* [What this task involves]
Output the lines from the one containing "The image size" to the one containing "coord(369,121)", both ends included, and copy them unchanged, leaving out the pictures.

* [Data rows]
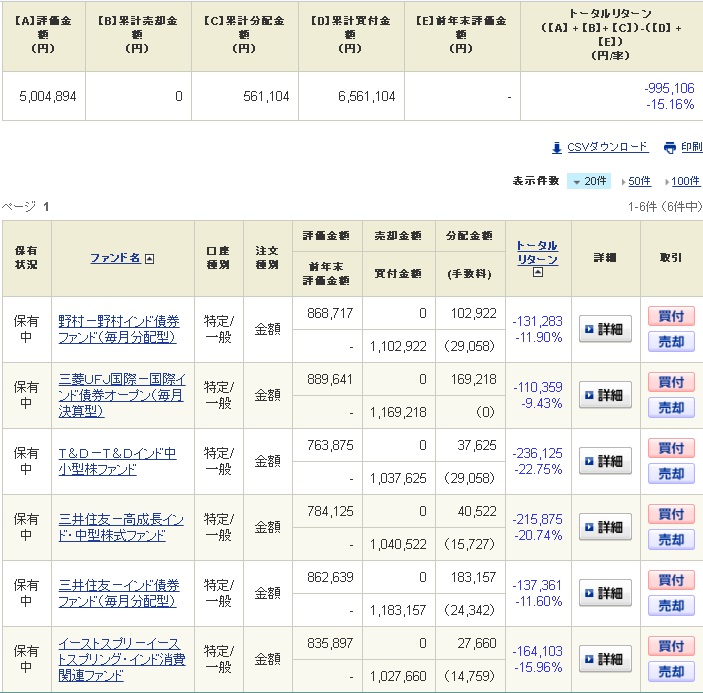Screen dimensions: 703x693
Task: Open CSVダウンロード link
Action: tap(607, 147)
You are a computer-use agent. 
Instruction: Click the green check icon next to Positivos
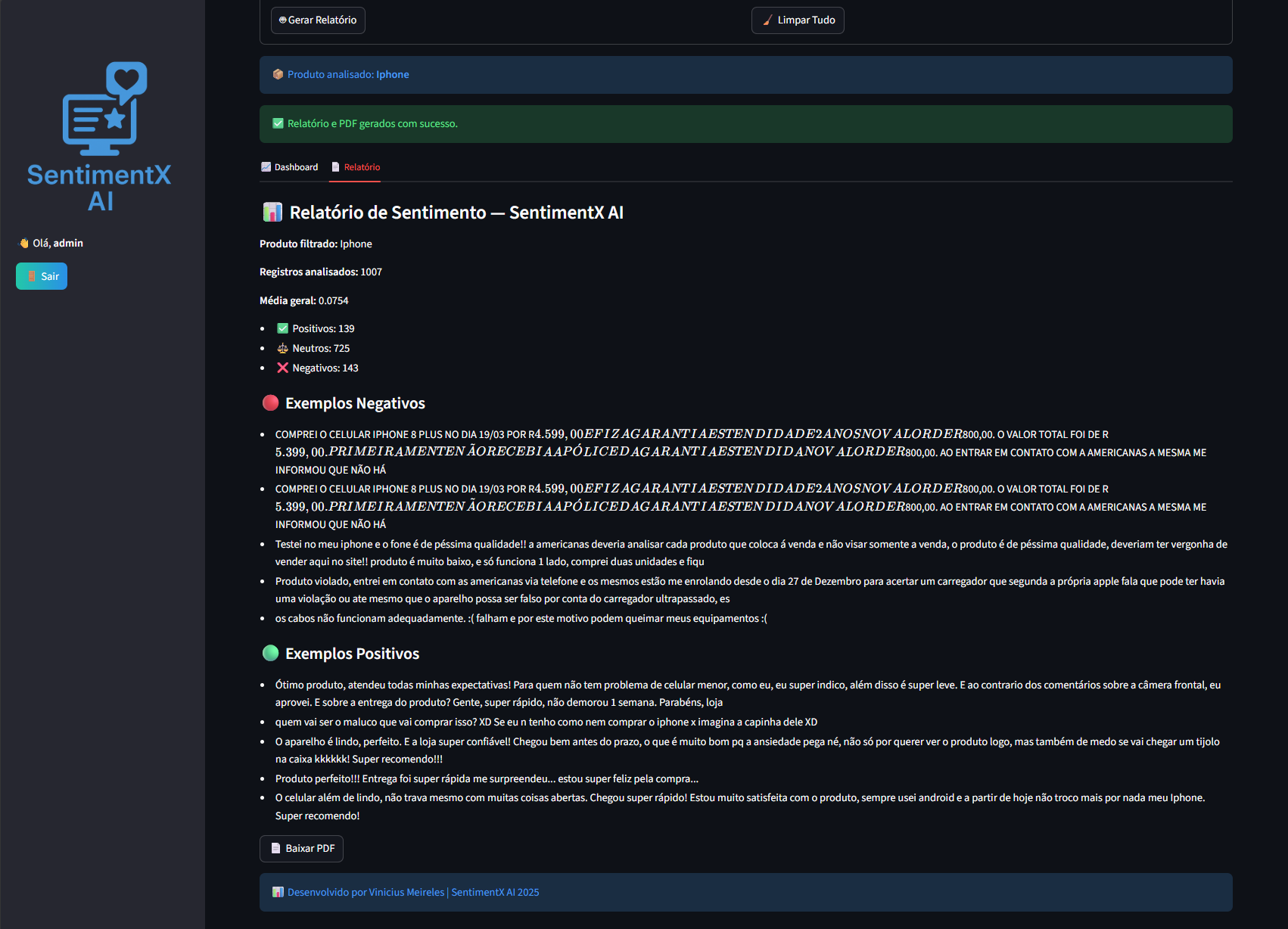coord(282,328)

--

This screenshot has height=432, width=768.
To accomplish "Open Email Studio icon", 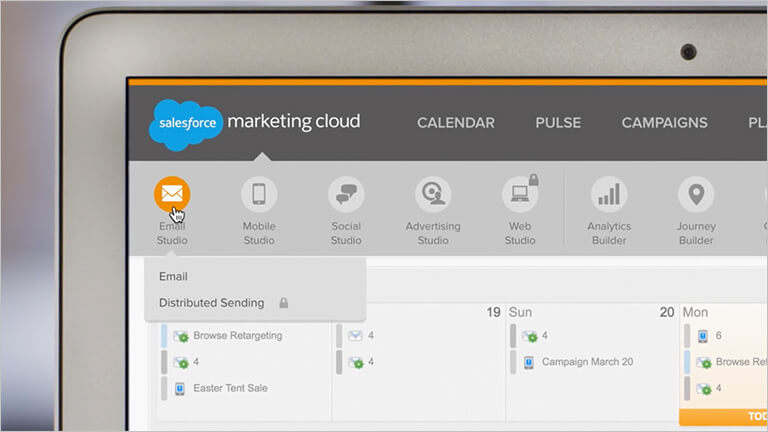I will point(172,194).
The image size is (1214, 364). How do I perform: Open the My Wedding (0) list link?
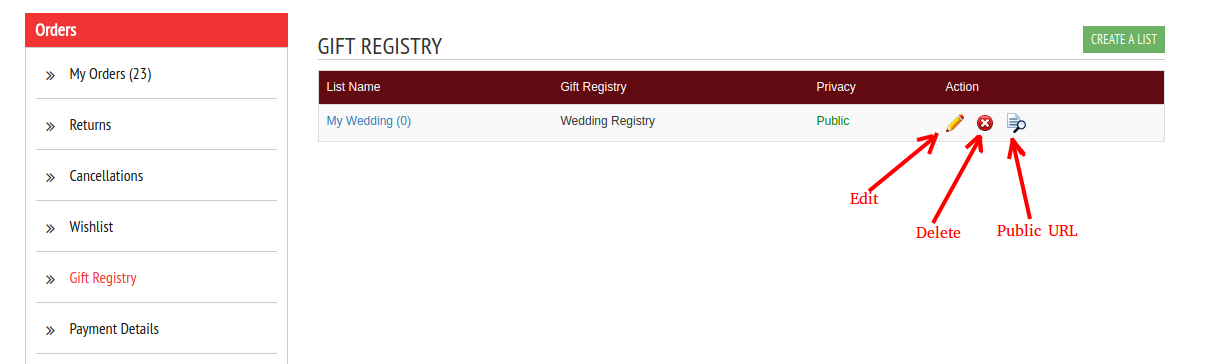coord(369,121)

* [Exercise solution]
The image size is (1214, 364). How do I perform: Open the My Wedding (0) list link?
coord(369,121)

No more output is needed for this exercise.